Pre-allocating outputs, inplace functions and performance

Hi all, I’m trying to understand the Pre-allocating outputs section in the performance tips of the docs.

I have a code that basically does the following:

function test(x, a)
    if a == 1
        res = x .^ 2
        res = x .^ 3
    return res

ret = ones(10)
x = ones(10) .* 5
a = 1
for k = 1:10
    ret .*= test(x,a)

Now, abstracting away from global variable issues, I thought that this would be a good example on how to gain some efficiency with pre-allocated outputs, so following the docs, I modified above as:

function test!(ret, x, a)
    if a == 1
        ret = x .^ 2
        ret = x .^ 3

ret = Array{Float64}(undef, 10)
x = ones(10) .* 5
a = 1
temp = ones(10)
for k = 1:10
    test!(ret, x,a)
    temp .*= ret

However, test!(ret,x,a) does not change the Array ret, and modifying test! to return test and adding ret = test!(ret, x, a) would defeat the purpose of pre-allocating the array, right? Finally, even if the above code worked, would it even make a difference, since now I create the temporary array temp?

You want to use ret .= x.^2. otherwise you won’t be copying into the existing vector, you’ll just be changing what it’s assigned to.


You aren’t modifying ret in that function. You need to use the inplace equals .= or ret[:] = x.^2

1 Like

gosh, this is embarrassing. thanks a lot for the prompt reply!

Dang, missed the solution by seconds! :turtle:

There’s a simpler way here that you can try:

ret .*= test.(x, a)

Then you don’t need the test! version, and you can also drop the broadcasting inside test. You should check it for performance, though (with BenchmarkTools.jl). Hopefully, constant propagation can eliminate the branch, but I’m not certain.

1 Like

Note that ret[:] = x.^2 will still allocate a separate vector x.^2, so this is probably not what the OP is looking for.

1 Like

Note that this isn’t right. There is nothing wrong with returning the mutated container, it’s in fact a very common pattern. Writing ret = test!(ret, x, a) we reassign ret but it will be assigned back to itself without creating any allocations. It’s a bit like writing ret = ret.


There’s a simpler way here that you can try:

ret .*= test.(x, a)

Then you don’t need the test! version, and you can also drop the broadcasting inside test . You should check it for performance, though (with BenchmarkTools.jl). Hopefully, constant propagation can eliminate the branch, but I’m not certain.
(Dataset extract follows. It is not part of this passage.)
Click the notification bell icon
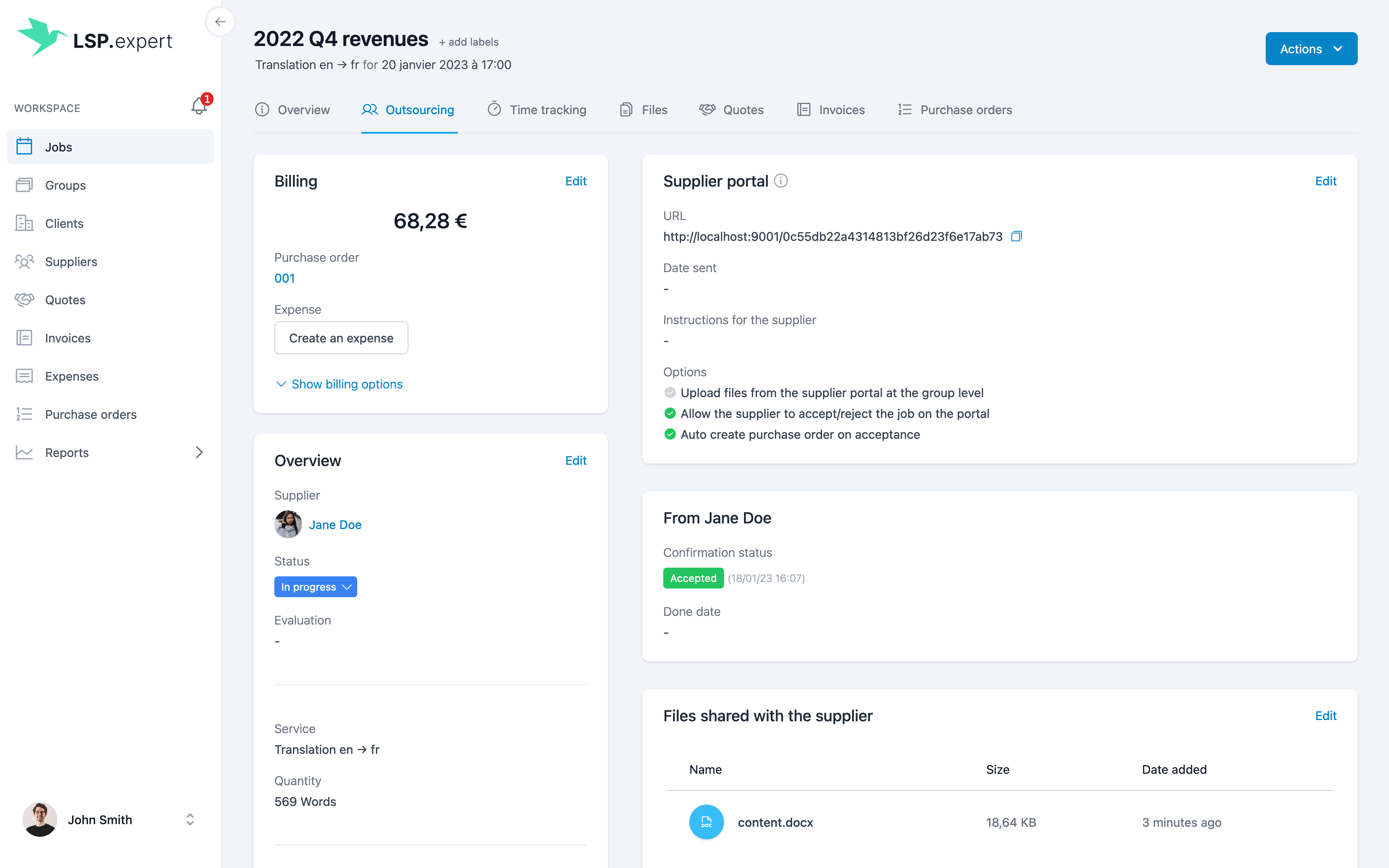Viewport: 1389px width, 868px height. coord(199,106)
That is something that I tried doing, but it seems that it would be a little convoluted for my case, since in my actual case, I have a vector of parameters of a smaller size, while x is a vector of values, as in:

function test(a, b, x)
    if a == 1
        ret = x ^ b[1]
        ret = x ^ b[2]
    return ret
x = ones(10) .* 5
b = [2, 3]
a = 1
ret = test.(a, b, x) # broadcast error
ret = test.(a, b[1], x) # works fine

I could break the function into 4 parameters, but the size of b varies slightly depending on the case.

Yes, I noticed that the number of allocations did not decrease if I used ret[:], thanks!

Interesting, thanks for the insight!

You can do

ret = test.(a, Ref(b), x)


ret = test.(a, (b,), x)

though I believe that Ref is slightly preferred.

1 Like

This works, thanks a lot! Everyday learning new things.

Interestingly, the number of allocation using your method is almost half of the inplace method, but also about 5% slower.

How are doing the benchmarking?

I’m using BenchmarkTools!

Could you explain the reason to use Ref, please?